HOW TO COMPLETE THIS TASK: Look for the word "every" in the entries and copy each line where it appears.

Stored records

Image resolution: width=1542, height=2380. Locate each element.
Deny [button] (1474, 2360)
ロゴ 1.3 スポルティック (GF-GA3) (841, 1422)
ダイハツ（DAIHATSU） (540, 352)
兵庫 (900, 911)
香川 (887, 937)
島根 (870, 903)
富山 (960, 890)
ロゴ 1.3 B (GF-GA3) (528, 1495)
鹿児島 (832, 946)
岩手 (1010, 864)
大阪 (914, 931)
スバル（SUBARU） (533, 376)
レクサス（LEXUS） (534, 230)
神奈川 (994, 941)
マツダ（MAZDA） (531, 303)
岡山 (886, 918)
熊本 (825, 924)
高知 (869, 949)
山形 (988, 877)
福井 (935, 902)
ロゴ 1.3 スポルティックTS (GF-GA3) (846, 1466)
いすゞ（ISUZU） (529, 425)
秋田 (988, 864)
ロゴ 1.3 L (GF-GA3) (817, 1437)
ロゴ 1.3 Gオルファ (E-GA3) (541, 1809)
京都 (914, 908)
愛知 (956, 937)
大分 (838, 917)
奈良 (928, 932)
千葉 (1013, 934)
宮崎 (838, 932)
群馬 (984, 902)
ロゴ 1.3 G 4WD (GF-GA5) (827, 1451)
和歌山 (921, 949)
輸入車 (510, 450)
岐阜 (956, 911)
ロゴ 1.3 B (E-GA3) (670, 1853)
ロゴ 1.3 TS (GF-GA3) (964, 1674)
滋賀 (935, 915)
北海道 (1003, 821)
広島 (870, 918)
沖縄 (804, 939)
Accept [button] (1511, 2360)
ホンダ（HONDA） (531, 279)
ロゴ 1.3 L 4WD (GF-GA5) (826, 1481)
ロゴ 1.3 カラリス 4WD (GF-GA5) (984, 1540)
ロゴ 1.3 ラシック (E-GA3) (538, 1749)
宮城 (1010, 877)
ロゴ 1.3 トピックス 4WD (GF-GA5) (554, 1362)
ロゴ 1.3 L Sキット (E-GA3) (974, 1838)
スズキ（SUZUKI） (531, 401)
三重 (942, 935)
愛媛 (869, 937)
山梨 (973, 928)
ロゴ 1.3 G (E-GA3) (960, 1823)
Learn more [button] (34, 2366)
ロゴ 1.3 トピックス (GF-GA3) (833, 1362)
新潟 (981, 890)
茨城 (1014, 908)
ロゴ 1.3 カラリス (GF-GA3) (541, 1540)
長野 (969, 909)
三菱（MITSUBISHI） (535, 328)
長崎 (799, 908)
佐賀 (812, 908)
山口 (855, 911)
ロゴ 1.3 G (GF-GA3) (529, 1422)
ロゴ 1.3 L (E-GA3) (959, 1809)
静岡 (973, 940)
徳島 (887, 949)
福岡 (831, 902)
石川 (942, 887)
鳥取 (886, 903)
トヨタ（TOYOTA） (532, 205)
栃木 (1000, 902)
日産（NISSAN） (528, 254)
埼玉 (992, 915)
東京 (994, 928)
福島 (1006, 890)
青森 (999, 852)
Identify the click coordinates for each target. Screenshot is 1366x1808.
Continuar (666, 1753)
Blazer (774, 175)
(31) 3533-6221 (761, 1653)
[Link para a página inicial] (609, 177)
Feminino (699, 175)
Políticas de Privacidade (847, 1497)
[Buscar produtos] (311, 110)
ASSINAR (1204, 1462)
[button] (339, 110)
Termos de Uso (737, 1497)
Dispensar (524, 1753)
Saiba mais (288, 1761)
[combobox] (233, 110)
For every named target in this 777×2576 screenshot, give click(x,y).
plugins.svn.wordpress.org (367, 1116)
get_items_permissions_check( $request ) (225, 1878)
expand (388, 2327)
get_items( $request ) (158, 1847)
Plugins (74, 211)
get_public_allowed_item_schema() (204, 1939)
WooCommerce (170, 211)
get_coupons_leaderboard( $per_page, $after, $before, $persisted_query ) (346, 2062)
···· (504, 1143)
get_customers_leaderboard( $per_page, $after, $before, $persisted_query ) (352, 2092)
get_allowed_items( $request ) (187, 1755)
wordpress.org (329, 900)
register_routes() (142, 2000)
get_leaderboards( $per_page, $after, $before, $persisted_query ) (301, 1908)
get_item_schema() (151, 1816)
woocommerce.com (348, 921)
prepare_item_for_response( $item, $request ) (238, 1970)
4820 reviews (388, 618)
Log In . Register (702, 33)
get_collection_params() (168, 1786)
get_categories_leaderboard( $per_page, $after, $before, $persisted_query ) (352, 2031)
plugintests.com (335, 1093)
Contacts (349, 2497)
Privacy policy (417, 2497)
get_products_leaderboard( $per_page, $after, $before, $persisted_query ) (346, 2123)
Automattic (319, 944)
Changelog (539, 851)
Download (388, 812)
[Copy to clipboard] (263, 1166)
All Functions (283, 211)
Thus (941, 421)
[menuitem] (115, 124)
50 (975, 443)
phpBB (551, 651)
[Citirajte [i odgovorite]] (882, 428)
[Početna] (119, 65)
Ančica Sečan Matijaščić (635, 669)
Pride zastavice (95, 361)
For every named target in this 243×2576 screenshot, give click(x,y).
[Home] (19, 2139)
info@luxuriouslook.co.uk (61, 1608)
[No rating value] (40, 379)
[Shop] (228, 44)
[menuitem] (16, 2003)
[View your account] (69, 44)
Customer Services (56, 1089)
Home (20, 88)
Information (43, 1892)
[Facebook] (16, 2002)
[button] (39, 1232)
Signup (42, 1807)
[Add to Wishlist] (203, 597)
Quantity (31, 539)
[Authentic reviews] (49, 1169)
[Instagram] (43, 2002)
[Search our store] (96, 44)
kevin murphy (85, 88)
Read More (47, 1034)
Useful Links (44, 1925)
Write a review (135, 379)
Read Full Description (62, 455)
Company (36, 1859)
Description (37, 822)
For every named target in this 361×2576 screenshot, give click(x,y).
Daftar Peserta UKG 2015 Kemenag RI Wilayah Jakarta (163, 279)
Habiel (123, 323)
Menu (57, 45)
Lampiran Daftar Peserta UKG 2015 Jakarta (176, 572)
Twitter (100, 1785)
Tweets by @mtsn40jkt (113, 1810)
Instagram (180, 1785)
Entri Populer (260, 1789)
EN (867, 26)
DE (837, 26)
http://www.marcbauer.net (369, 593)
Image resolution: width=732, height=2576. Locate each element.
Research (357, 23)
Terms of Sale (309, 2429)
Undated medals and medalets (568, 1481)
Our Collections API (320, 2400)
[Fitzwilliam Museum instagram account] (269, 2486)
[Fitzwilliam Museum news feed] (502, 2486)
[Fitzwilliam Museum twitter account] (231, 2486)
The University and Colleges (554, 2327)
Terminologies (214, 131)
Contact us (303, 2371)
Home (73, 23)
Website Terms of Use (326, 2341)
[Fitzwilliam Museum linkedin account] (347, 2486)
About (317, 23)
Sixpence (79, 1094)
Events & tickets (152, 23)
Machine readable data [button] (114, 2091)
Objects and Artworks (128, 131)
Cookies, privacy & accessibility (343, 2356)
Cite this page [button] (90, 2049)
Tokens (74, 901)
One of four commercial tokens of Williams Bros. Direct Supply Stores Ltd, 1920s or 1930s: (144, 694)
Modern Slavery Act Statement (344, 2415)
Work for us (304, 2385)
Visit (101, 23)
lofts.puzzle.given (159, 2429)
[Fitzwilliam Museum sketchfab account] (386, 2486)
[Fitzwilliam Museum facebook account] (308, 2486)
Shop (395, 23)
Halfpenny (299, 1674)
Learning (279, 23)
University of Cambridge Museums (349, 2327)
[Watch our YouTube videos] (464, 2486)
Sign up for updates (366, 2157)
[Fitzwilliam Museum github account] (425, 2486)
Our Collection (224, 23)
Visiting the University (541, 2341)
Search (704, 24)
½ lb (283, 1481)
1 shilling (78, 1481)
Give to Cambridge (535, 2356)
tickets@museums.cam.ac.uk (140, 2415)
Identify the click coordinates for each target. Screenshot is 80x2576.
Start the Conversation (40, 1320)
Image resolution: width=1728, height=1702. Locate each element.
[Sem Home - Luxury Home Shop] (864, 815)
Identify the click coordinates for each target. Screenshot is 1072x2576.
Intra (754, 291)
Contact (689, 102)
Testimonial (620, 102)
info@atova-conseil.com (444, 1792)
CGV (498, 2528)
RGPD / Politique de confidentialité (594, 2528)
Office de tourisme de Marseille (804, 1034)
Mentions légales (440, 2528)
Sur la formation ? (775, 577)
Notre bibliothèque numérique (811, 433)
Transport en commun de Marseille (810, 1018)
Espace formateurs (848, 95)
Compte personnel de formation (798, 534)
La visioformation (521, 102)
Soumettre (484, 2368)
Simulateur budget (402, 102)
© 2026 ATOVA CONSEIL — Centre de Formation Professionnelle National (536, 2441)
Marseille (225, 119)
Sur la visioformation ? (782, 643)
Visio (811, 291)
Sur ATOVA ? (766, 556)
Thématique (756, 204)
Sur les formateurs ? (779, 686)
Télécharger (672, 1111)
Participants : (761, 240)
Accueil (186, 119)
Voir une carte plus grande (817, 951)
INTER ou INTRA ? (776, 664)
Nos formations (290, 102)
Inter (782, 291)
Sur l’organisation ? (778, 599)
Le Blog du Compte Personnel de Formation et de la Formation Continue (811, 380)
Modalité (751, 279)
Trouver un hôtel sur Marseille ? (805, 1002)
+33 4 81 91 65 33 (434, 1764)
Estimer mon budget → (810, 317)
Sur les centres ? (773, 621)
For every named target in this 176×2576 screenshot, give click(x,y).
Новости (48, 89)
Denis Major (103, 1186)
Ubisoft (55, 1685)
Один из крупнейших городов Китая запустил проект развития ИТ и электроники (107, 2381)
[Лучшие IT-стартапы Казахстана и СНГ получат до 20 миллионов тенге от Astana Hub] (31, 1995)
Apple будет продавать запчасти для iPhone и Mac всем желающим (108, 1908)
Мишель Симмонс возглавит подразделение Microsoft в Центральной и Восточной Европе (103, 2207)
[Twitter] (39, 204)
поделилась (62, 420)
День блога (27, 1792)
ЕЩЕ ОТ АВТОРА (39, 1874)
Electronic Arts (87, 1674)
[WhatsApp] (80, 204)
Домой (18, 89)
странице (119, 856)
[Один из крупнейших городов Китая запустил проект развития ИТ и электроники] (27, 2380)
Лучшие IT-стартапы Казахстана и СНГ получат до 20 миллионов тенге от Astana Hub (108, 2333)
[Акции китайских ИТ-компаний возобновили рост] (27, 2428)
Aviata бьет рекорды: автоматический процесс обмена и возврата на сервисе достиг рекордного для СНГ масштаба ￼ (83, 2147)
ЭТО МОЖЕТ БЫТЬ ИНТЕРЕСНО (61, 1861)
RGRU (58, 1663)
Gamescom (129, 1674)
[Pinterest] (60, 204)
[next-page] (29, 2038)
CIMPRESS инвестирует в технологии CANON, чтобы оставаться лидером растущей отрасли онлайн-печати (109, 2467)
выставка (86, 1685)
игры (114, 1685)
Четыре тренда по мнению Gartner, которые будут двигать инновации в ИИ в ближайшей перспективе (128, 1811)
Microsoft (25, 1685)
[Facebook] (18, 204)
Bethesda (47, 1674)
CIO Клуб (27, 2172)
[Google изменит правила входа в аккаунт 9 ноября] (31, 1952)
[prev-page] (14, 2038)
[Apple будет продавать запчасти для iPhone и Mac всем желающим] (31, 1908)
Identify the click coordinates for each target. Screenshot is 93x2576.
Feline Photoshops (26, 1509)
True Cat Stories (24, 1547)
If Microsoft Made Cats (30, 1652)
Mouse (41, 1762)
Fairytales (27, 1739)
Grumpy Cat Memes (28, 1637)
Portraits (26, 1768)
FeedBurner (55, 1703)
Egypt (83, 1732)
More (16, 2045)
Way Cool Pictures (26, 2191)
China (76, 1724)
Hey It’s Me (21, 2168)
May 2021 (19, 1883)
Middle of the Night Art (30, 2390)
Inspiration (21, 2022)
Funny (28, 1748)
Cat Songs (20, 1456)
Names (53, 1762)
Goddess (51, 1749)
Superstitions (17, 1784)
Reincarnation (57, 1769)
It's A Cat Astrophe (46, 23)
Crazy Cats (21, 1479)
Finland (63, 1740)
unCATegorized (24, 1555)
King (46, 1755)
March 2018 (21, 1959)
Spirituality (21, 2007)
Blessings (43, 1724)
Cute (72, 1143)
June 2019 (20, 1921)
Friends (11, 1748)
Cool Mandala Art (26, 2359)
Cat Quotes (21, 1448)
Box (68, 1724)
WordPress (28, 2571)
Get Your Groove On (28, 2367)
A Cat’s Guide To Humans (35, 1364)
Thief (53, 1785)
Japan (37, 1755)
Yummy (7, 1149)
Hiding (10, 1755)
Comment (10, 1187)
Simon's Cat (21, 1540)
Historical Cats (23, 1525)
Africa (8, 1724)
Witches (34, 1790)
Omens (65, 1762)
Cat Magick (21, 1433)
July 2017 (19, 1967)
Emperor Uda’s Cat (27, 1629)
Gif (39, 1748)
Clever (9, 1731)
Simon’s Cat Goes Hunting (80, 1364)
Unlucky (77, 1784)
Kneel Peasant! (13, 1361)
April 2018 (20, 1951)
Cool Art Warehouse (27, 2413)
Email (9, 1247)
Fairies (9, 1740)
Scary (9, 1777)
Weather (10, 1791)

PROBLEM SOLUTION:
For every named target in this 777×2576 screenshot, give click(x,y).
For every named target in this 243×2576 screenshot, give click(x,y).
For every named target in this 361×2576 screenshot, give click(x,y).
For every named target in this 176×2576 screenshot, give click(x,y).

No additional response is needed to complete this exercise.